Mórbida somnolencia donde persistimos en la antigua brutalidad del poder que, infatigable, cambia sus máscaras pero no su instinto.
Estallada tierra de los consensos en una irritada vigilia sin palabra en que replegados los cuerpos buscan abrazar su vitalidad.
El otro aparece, entonces, como amenaza a ilusorias consistencias en las que el narcisismo se refugia.
Una cultura del control, de la avaricia, de la explotación de todo lo que vive muerde el límite mismo de su posibilidad.
Desmembramiento de un cuerpo social cuyos pedazos navegan flujos, mixturan la materia y el sueño, el placer y el dolor, la tradición y el azar.
Despliegue entre la insistencia monocorde de lo muerto y una constelación de ansias.
Poner a trabajar el trabajo, diría Juan Carlos De Brasi.
El trabajo de un erotismo desempleado de los rituales productivos en los que supo disciplinarse.
Un incierto nosotros que abra los juegos de poder y tienda a un mundo un poco menos cruel.
El cuerpo es, antes que otra cosa, cosmogonía.
Su existencia se juega en la tensión entre el propio deseo y las modulaciones de su época.
Hijo de sus fábulas encarna versiones capaces de conspirar contra el destino.
Crisis, pues, no sólo como desorden, sino ya como provocación, como desafío a nuevas praxis constructivas.
Diálogos con que morar en la invención, en el arte de escribir en los márgenes. Improvisar. Improvisar para advenir.
Como si toda presencia yaciera en lo oscuro, asida a un latido, a una intermitencia.

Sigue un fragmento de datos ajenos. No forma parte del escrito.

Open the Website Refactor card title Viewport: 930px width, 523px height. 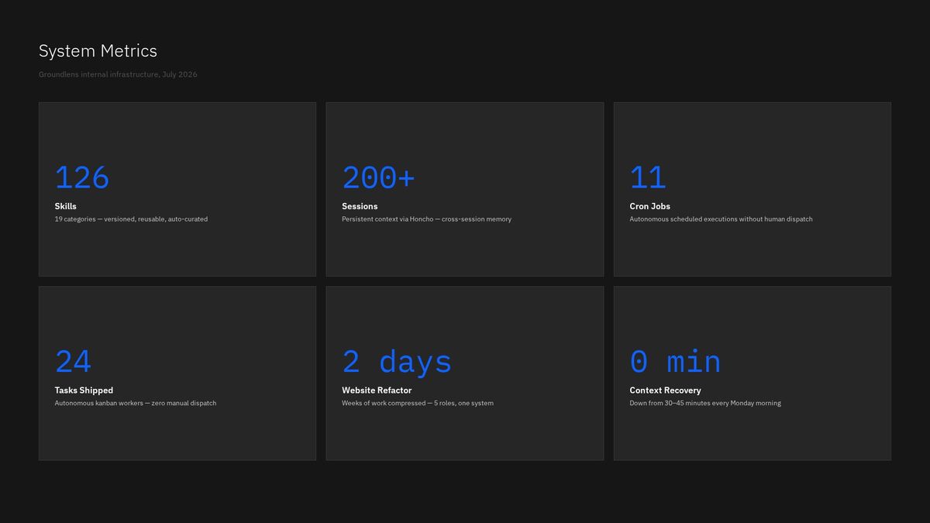[377, 391]
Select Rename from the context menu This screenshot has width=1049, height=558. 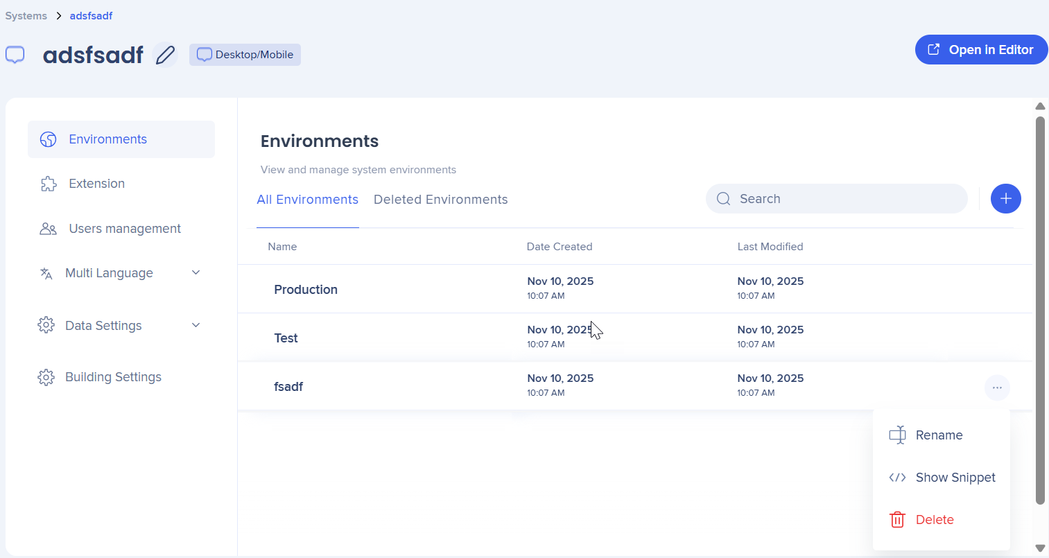point(939,435)
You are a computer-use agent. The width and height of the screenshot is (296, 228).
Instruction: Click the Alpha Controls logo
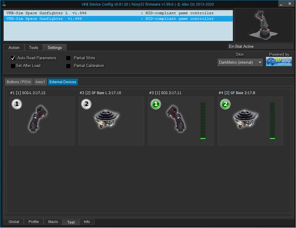(279, 61)
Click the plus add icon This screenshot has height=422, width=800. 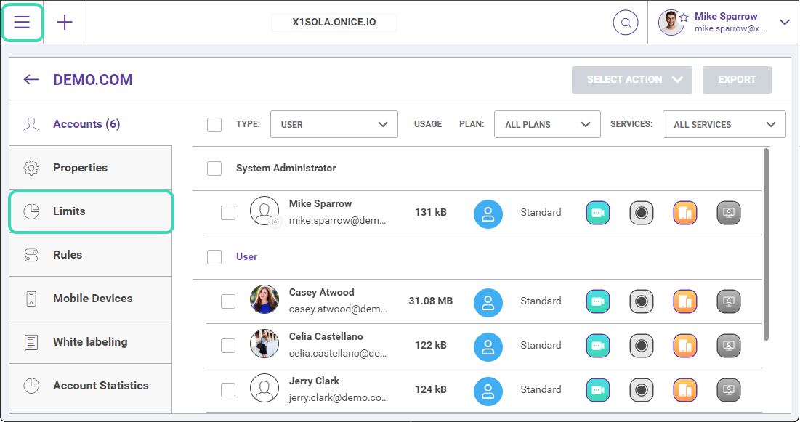click(65, 22)
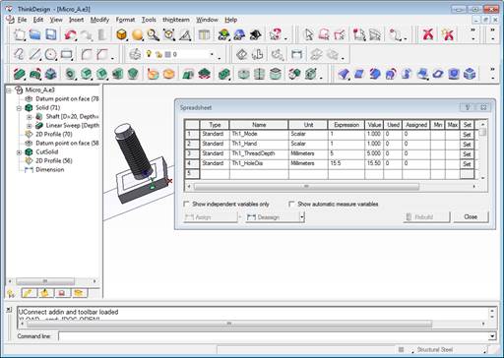Click the Open folder toolbar icon
Viewport: 504px width, 358px height.
pos(34,34)
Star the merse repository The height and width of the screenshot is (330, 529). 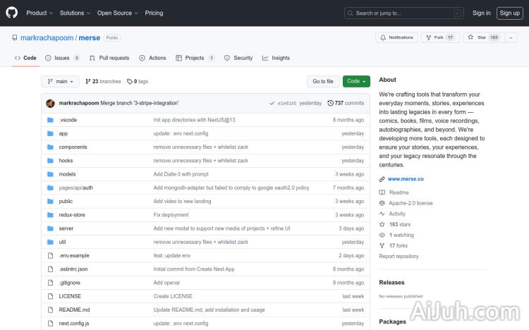[x=478, y=37]
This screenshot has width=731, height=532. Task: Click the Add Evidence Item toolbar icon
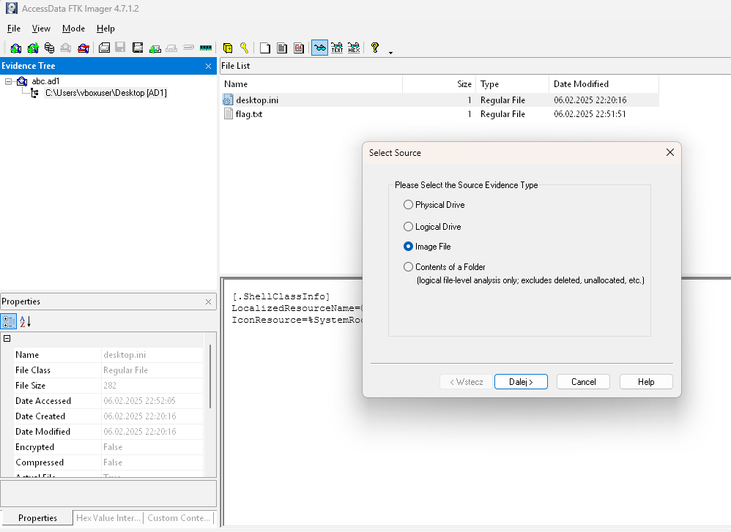click(x=15, y=48)
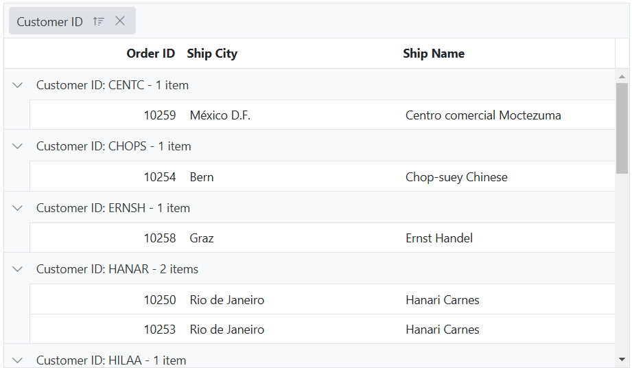Click the Hanari Carnes cell for order 10253
The image size is (632, 368).
click(442, 330)
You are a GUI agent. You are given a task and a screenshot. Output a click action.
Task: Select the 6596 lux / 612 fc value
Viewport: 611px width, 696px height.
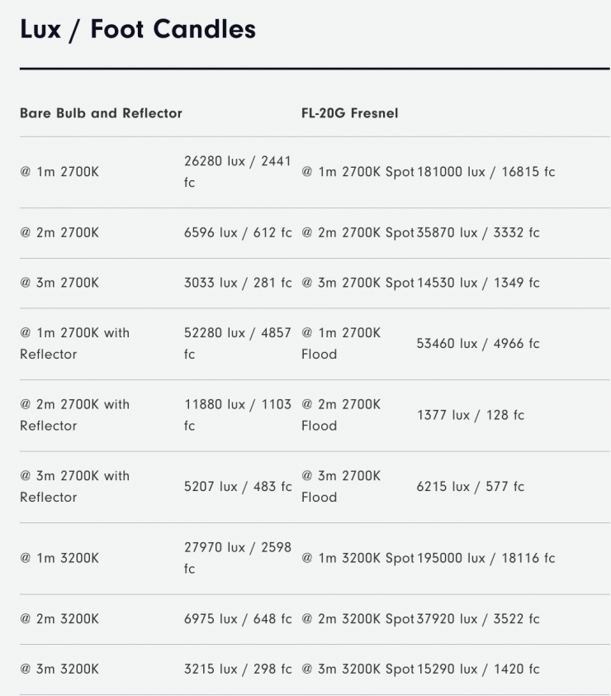click(x=237, y=233)
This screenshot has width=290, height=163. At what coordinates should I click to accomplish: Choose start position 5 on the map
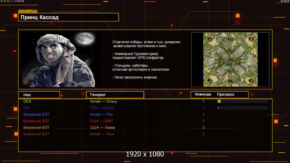[x=230, y=39]
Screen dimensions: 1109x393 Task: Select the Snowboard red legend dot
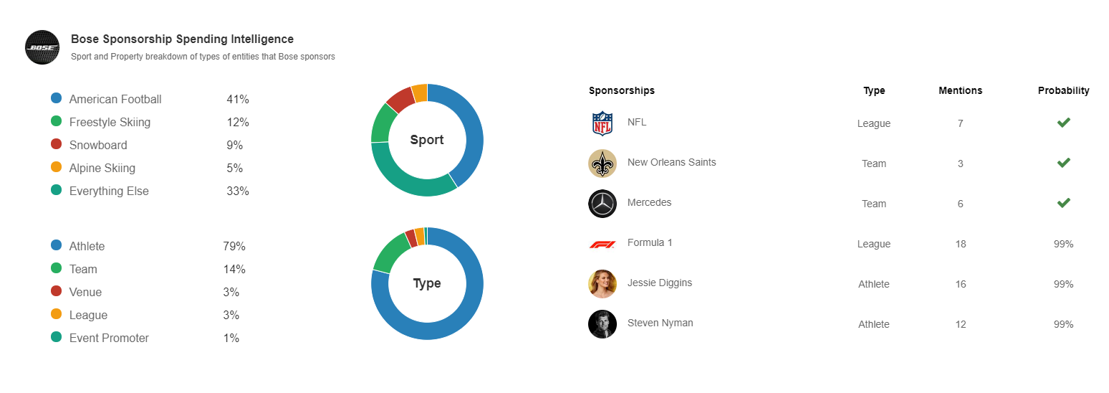click(x=56, y=144)
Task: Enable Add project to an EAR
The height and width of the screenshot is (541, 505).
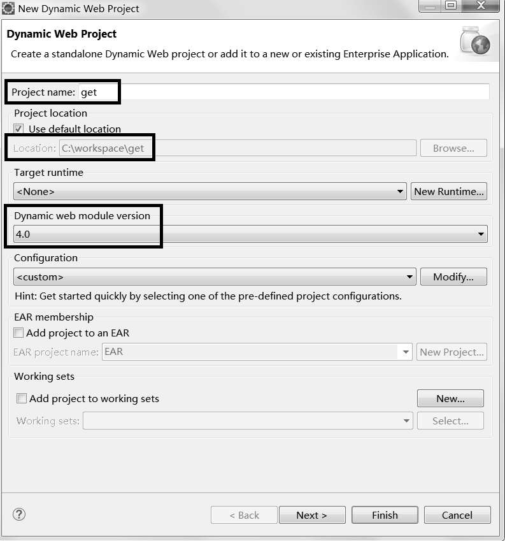Action: tap(18, 333)
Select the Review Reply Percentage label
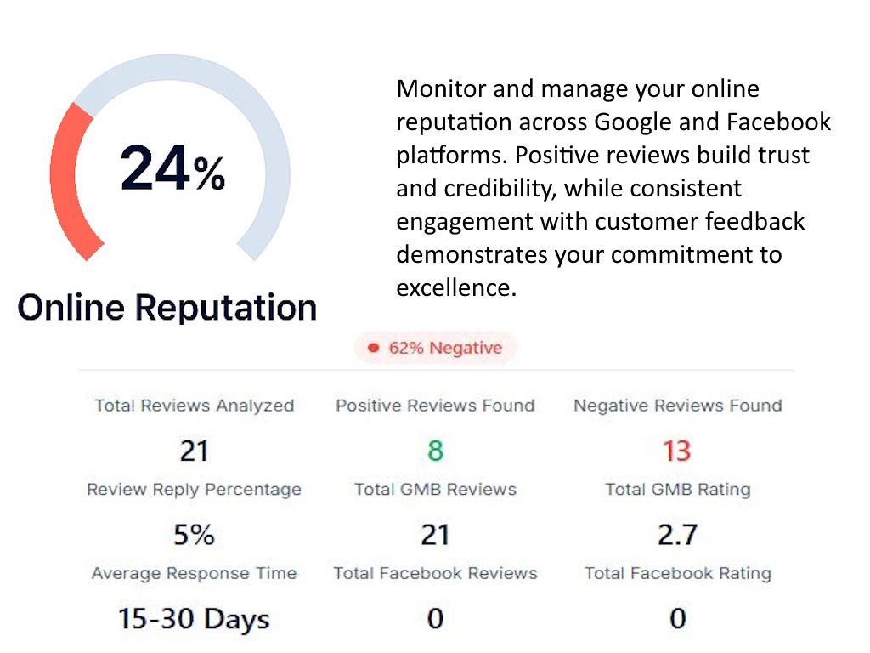The width and height of the screenshot is (870, 653). [195, 490]

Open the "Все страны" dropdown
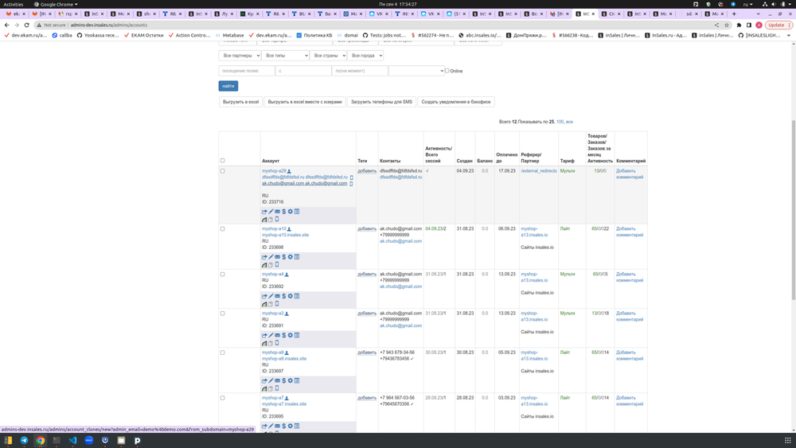328,56
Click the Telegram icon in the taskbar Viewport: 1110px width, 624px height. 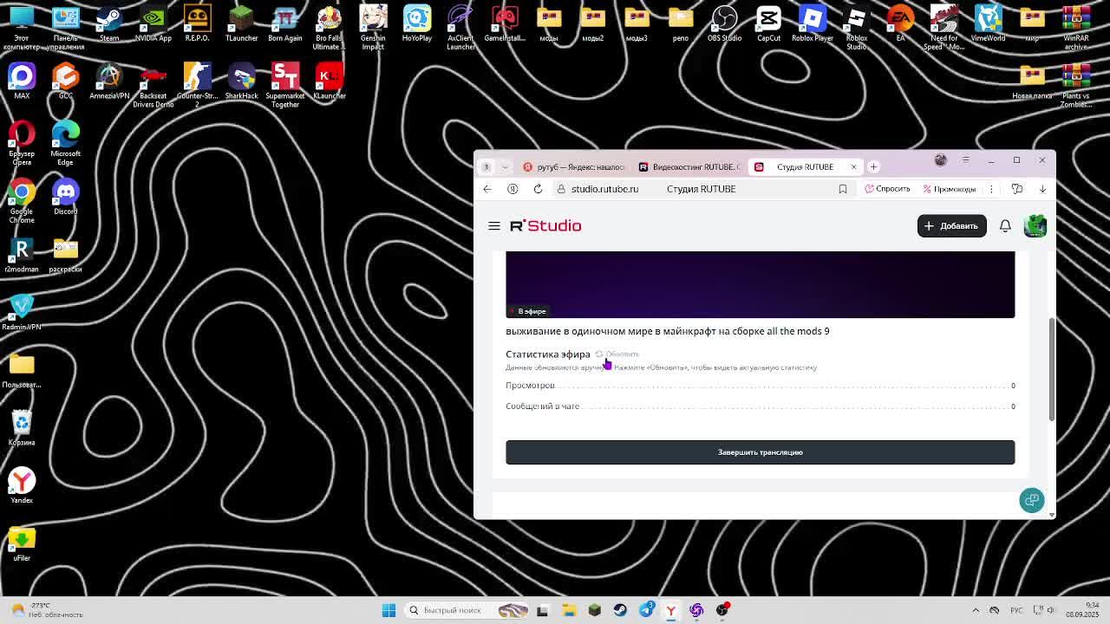pos(646,610)
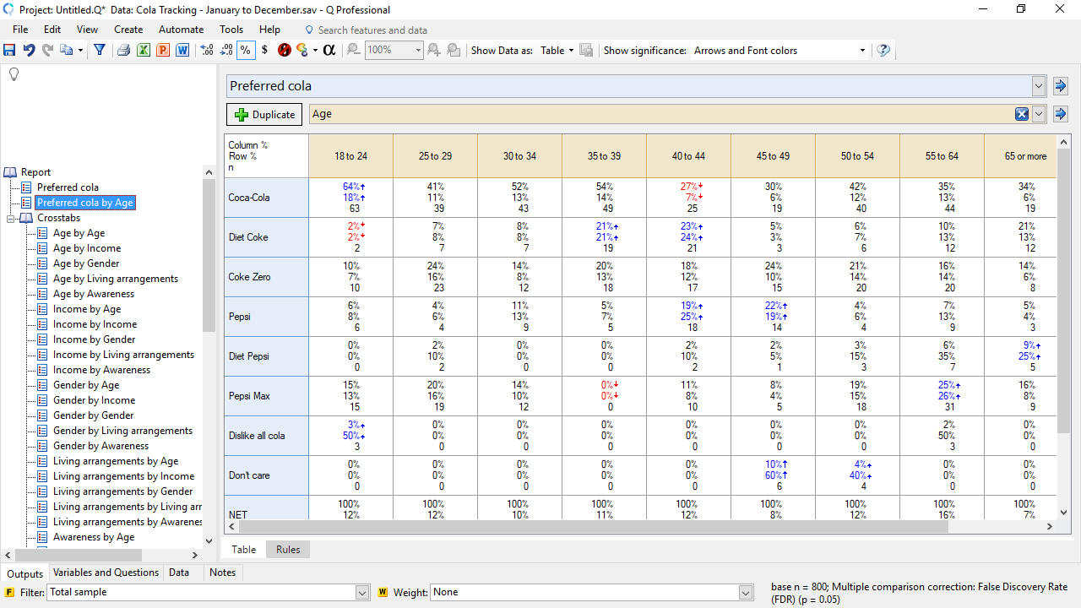1081x608 pixels.
Task: Open the Automate menu
Action: pos(181,29)
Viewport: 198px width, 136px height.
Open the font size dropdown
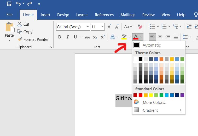(102, 27)
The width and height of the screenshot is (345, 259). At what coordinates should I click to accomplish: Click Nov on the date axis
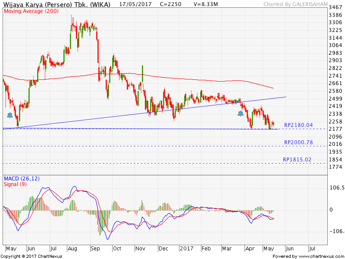click(x=140, y=249)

Ensillar la fe como ensillamos los días, con la convicción de las hormonas y el sabor de la fruta por venir.
Y doblar la esquina por instinto, torcer el destino.
Sacudir la cola de alegría mientras revientan los sapos.
Una de cal y una de arena, como si fuera justo: alumbrar con las vísceras la eternidad que va de una piel a otra y ronronear al sol como si ya supiéramos de qué se trata.